**Given problem:** Turn the stretch of the listing from the line containing "Given: Toggle the" through the end into a numbered list, skipping blank lines and leaving out the pictures.

________________

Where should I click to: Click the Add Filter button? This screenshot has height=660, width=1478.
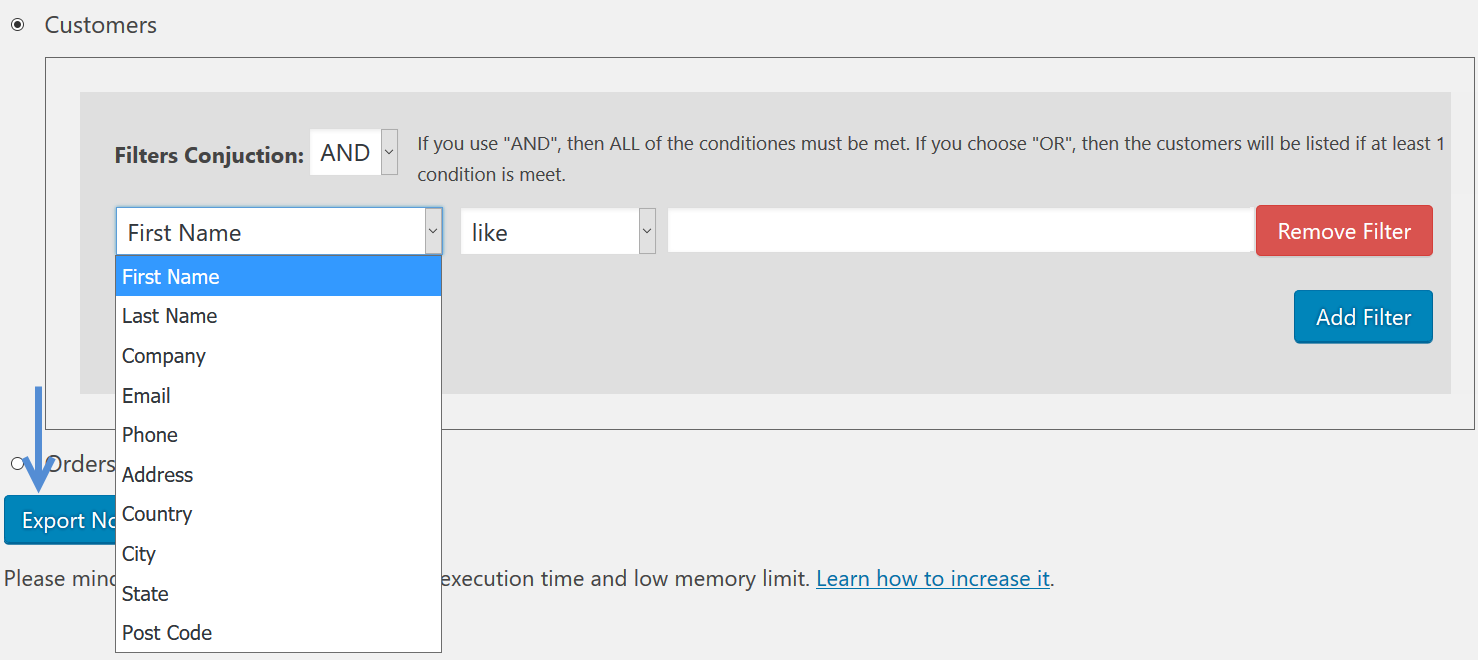pyautogui.click(x=1363, y=317)
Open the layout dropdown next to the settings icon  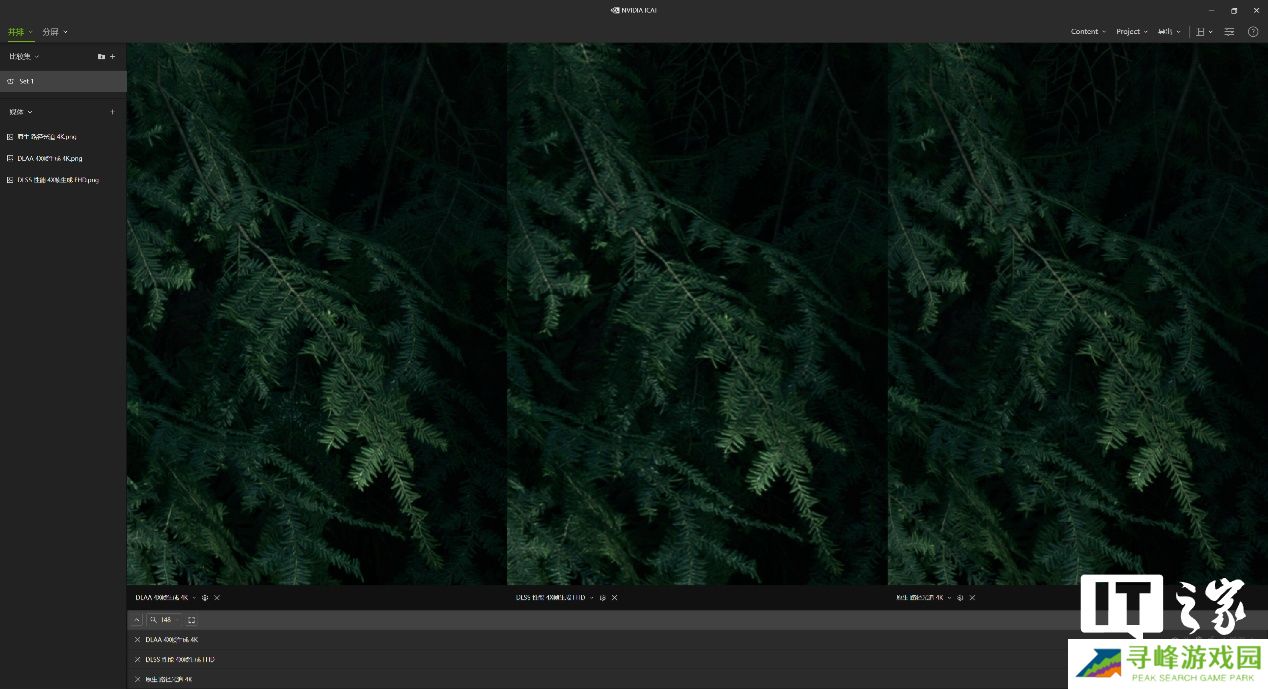click(x=1204, y=32)
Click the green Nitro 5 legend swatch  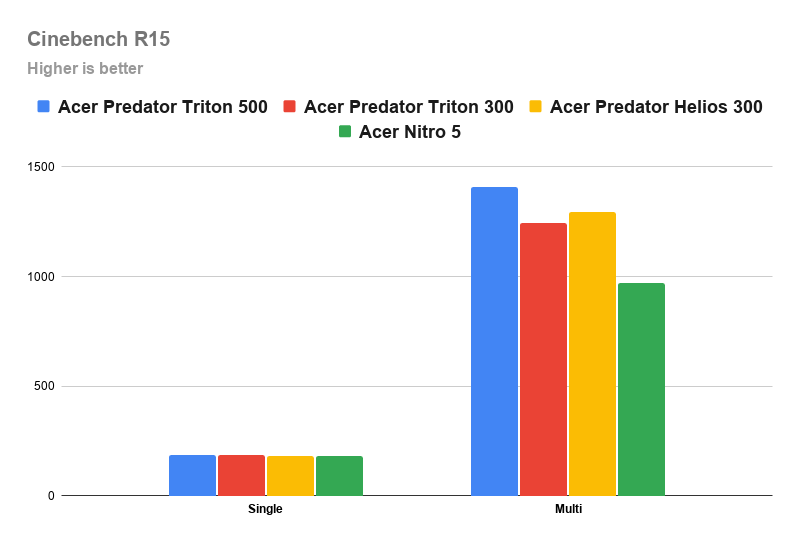coord(345,131)
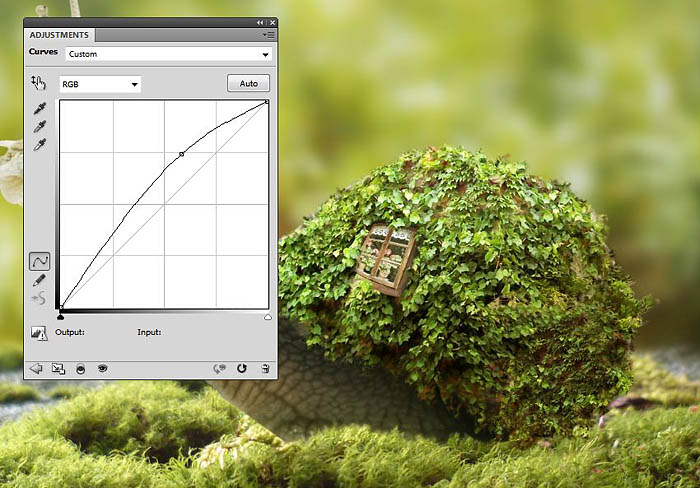Switch the panel to expanded view
The height and width of the screenshot is (488, 700).
point(58,368)
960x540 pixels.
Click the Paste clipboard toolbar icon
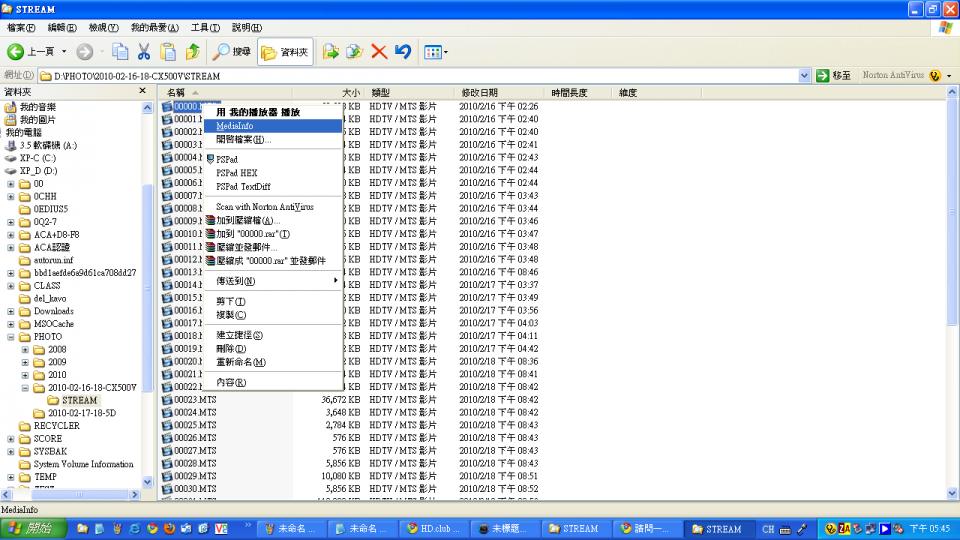168,52
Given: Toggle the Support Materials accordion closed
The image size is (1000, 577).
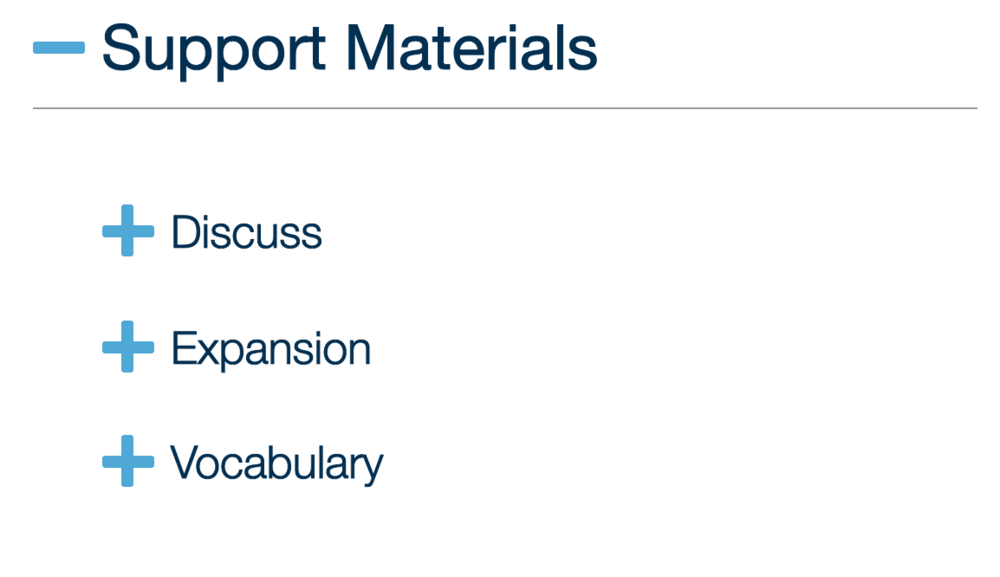Looking at the screenshot, I should click(59, 48).
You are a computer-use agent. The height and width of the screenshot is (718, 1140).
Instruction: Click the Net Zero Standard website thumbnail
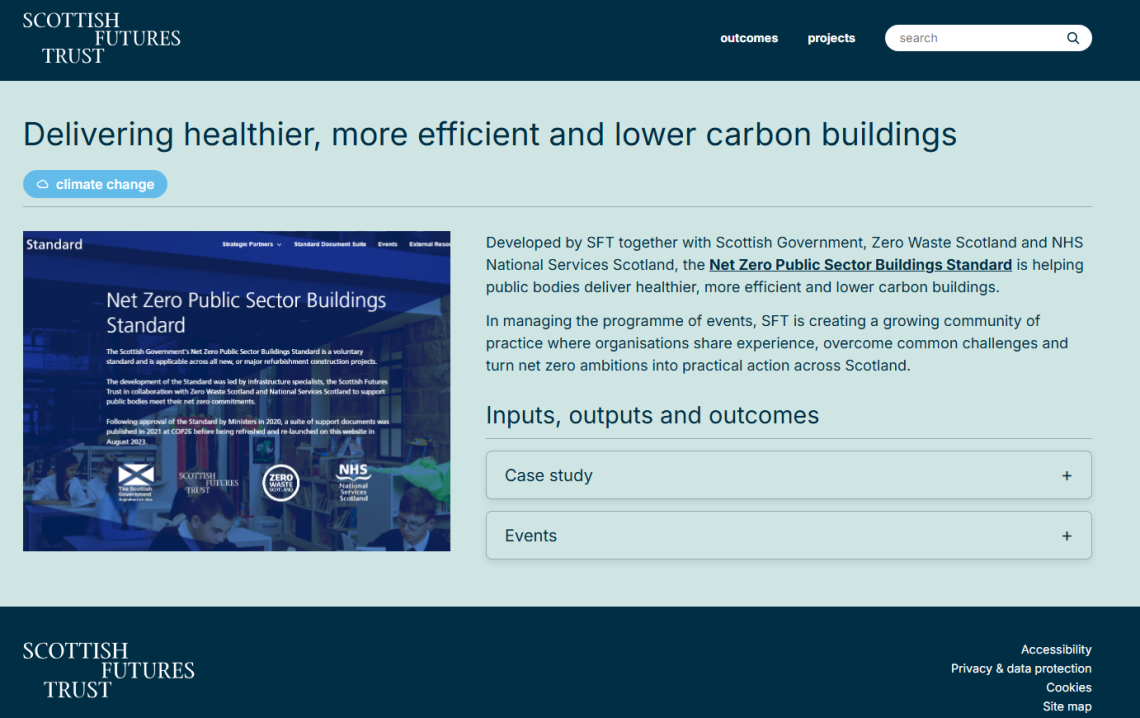click(x=236, y=391)
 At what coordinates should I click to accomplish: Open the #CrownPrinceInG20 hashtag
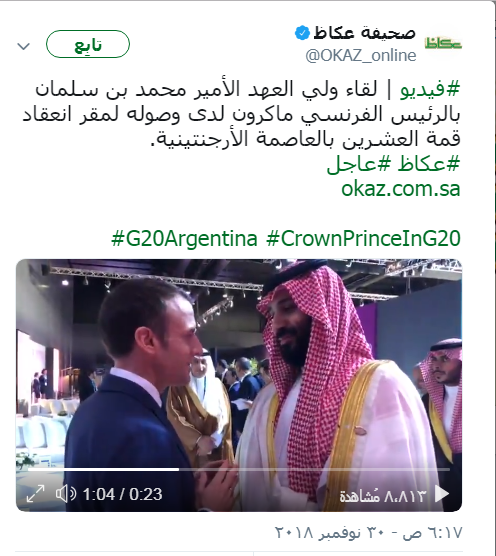pos(363,238)
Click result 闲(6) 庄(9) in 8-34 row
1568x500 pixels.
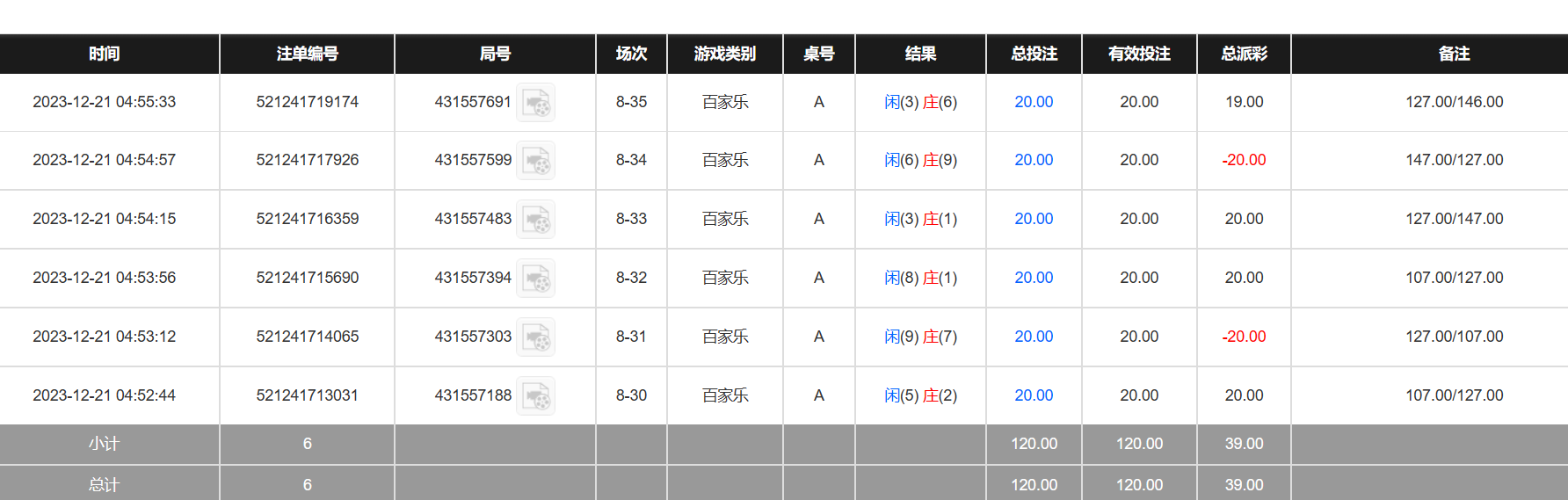tap(920, 160)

________________

**Written response:**
1. Given: Toggle the Support Materials accordion closed
2. The image size is (1000, 577).
3. Looking at the screenshot, I should click(59, 48).
4. You are a computer-use agent. The height and width of the screenshot is (718, 1140).
5. Instruction: Click the Net Zero Standard website thumbnail
6. click(x=236, y=391)
7.  At what coordinates should I click to accomplish: Open the #CrownPrinceInG20 hashtag
8. pos(363,238)
9. Click result 闲(6) 庄(9) in 8-34 row
10. 1568x500 pixels.
11. tap(920, 160)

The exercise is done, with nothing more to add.